Journal of Clinical & Experimental Nephrology

Description

The kidney's functional unit is the nephron, responsible for filtering waste and maintaining water, acid-base balance and electrolyte levels in the body. Human nephron numbers vary widely (typically from around two hundred thousand to over one million nephrons) and are established before birth (around postnatal day 2–3 in mice). Nephrons do not regenerate after birth and a lower nephron count is linked to higher risks of chronic kidney disease and hypertension. Nephron quantity largely depends on a cell population known as nephron progenitor cells. As kidney development progresses, nephron progenitors shift towards differentiation, leading to their gradual depletion and the eventual halt of nephrogenesis. Understanding the mechanisms behind nephrogenesis cessation is crucial for determining nephron count and kidney disease risk. During kidney development, self-renewing Cited1+/Six2+ nephron progenitor’s transition to primed Cited1-/Six2+ progenitors, then differentiate into Wnt4-expressing renal vesicles in response to Wnt9b/β-catenin signaling. Intrinsic transcriptional changes between early and late nephron progenitors involve genes and pathways influencing stem cell aging, notably mTor and its inhibitor hamartin. Hamartin is believed to reduce nephron progenitor sensitivity to self-renewal signals, contributing to nephrogenesis cessation. Early nephron progenitors show a higher tendency for self-renewal, reflected in enriched chromatin accessibility at binding sites for core nephron progenitor transcription factors like Six2 and Wt1, which target enhancer sequences in key genome regions.

*Source material*:
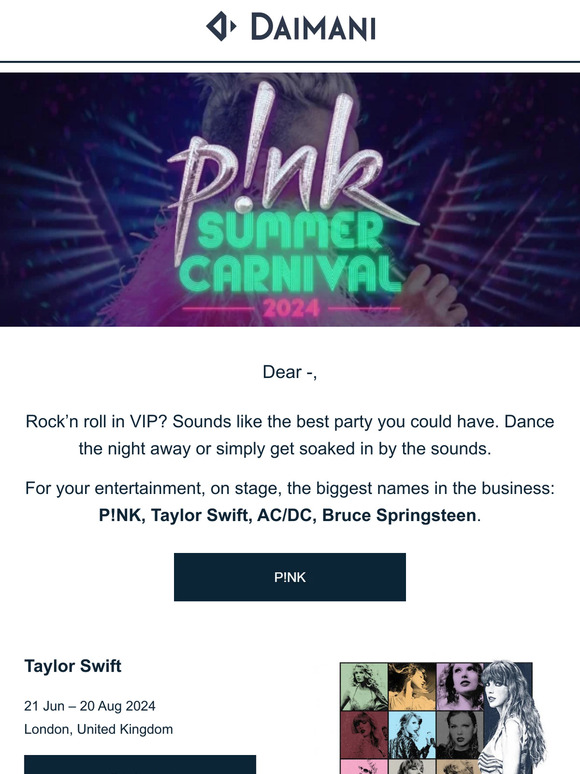Click the dark blue P!NK button
The width and height of the screenshot is (580, 774).
coord(290,577)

*What to do*: Copy out the whole text on nephron development word for word, from its journal title to its last sentence.

*Expected answer*:
Journal of Clinical & Experimental Nephrology

Description

The kidney's functional unit is the nephron, responsible for filtering waste and maintaining water, acid-base balance and electrolyte levels in the body. Human nephron numbers vary widely (typically from around two hundred thousand to over one million nephrons) and are established before birth (around postnatal day 2–3 in mice). Nephrons do not regenerate after birth and a lower nephron count is linked to higher risks of chronic kidney disease and hypertension. Nephron quantity largely depends on a cell population known as nephron progenitor cells. As kidney development progresses, nephron progenitors shift towards differentiation, leading to their gradual depletion and the eventual halt of nephrogenesis. Understanding the mechanisms behind nephrogenesis cessation is crucial for determining nephron count and kidney disease risk. During kidney development, self-renewing Cited1+/Six2+ nephron progenitor’s transition to primed Cited1-/Six2+ progenitors, then differentiate into Wnt4-expressing renal vesicles in response to Wnt9b/β-catenin signaling. Intrinsic transcriptional changes between early and late nephron progenitors involve genes and pathways influencing stem cell aging, notably mTor and its inhibitor hamartin. Hamartin is believed to reduce nephron progenitor sensitivity to self-renewal signals, contributing to nephrogenesis cessation. Early nephron progenitors show a higher tendency for self-renewal, reflected in enriched chromatin accessibility at binding sites for core nephron progenitor transcription factors like Six2 and Wt1, which target enhancer sequences in key genome regions.